I guess you are a batch processing sort of fellow in an on-line world and that bodes for a lot of frustration. LOL.
I have seen many desktop systems with 1% CPU utilization. An ARM CPU with 10% CPU utilization will be just as snappy to the user. Most of the hesitation in a system is I/O, not CPU, for ordinary desktop operations. No CPU speed overcomes that. Even a little Atom can do the video and stuff most users need. Very few users actually get any benefit from more than two cores.
An example: The most heavily loaded GNU/Linux system I have ever put together ran 24 thin clients in only 1.5gB RAM. There were 700 processes running and the wait queue length, the average number of processes waiting for anything was about 5. That machine had a single core CPU and was at about 50% CPU utilization. The users were overjoyed with the performance compared with what they had been getting from XP on those thin clients used as thick clients. The reason? My GNU/Linux server had four hard drives in RAID 1 while the clients with XP had only a single hard drive. Most of the processes that were waiting were waiting for I/O, mostly disc seeks. The CPU clockspeed was 1.8gHz. Going to quad-core at 2.8gHz would have made no difference. ARM can easily please a user. There are systems on a chip with two ARM dual-core CPUs now.

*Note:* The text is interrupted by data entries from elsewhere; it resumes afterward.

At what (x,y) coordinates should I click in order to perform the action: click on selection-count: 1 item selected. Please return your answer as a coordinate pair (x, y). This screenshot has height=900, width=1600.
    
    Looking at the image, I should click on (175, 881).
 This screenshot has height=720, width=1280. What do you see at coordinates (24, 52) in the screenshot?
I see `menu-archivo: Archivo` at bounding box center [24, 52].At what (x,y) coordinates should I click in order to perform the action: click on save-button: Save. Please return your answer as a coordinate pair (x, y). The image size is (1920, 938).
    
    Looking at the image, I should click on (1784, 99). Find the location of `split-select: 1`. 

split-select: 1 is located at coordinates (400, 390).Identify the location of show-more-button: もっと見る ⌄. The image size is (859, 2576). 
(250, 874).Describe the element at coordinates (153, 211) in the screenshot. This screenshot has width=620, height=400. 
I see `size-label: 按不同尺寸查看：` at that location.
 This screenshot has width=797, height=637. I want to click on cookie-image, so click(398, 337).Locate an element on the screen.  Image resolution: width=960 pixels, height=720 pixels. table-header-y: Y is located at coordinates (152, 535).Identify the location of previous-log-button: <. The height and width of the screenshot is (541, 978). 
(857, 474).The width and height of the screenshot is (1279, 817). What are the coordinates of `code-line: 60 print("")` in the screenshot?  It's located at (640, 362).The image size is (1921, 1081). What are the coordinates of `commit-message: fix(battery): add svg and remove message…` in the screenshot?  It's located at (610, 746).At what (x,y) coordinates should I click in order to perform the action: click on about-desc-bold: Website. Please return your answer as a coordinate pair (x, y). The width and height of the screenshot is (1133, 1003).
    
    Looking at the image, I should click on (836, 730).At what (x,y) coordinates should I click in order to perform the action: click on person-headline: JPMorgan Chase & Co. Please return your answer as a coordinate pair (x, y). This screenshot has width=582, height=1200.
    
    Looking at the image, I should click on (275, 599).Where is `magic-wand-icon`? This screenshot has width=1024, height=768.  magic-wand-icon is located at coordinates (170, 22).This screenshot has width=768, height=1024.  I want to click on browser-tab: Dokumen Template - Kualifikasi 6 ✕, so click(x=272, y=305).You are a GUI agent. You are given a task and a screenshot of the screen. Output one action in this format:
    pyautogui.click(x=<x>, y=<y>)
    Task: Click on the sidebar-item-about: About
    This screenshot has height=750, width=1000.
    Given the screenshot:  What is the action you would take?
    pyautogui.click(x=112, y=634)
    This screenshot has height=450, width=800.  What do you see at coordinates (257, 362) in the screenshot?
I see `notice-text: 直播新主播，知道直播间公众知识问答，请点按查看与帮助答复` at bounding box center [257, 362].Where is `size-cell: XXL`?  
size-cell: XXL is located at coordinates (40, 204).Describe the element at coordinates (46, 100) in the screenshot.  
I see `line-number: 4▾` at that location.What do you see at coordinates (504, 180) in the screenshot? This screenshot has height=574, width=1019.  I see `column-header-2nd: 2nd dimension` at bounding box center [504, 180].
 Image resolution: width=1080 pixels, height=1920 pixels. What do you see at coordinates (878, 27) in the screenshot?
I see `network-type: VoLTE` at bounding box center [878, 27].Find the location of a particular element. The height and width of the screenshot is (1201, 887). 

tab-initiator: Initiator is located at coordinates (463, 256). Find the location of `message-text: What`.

Amicus_Curious seems not to comprehend multi-processing. The CPU has a list of processes running. The OS turns the CPU loose on them according to some rules. Those waiting for I/O continue to wait until some external device or process completes. The CPU can do thousands of context changes per second advancing processes for brief bursts of juice. It does not matter how fast the CPU is as long as the user who has just clicked gets his result soon enough. Human perception is a few operations per second and the CPU can do thousands.